* START Dataset rows *

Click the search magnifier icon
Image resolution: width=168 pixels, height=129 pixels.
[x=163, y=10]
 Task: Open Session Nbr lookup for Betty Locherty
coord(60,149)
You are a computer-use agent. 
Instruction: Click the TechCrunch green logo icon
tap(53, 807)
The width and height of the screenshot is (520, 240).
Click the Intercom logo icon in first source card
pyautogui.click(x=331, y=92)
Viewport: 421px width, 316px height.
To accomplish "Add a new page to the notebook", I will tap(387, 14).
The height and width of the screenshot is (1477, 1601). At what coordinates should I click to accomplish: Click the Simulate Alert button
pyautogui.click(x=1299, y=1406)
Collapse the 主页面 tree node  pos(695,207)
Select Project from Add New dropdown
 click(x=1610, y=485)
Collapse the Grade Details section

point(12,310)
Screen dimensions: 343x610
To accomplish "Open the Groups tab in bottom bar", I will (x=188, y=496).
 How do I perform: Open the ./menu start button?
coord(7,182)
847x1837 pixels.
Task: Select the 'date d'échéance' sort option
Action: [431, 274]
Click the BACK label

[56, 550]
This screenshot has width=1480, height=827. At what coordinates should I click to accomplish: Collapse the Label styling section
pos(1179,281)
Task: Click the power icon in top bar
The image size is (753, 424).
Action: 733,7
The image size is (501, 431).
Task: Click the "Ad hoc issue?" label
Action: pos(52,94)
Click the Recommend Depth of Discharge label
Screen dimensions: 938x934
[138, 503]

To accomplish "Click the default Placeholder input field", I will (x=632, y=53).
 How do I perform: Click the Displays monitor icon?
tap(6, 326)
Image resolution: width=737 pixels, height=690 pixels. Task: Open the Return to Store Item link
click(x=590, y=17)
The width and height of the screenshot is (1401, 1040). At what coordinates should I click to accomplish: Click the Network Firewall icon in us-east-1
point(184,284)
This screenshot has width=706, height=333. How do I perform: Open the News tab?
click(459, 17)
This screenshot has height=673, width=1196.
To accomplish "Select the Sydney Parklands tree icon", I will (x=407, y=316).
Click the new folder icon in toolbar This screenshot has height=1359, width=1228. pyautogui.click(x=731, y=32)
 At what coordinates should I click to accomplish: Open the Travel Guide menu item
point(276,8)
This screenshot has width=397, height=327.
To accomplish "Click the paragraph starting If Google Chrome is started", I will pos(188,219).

* END Dataset rows *

Locate every line above that contains the string "pixels", treating uppercase and lowercase as distinct, and copy each such line in full.

Exercise output.
Image resolution: width=168 pixels, height=129 pixels.
847x1837 pixels.
Image resolution: width=737 pixels, height=690 pixels. Task: Open the Return to Store Item link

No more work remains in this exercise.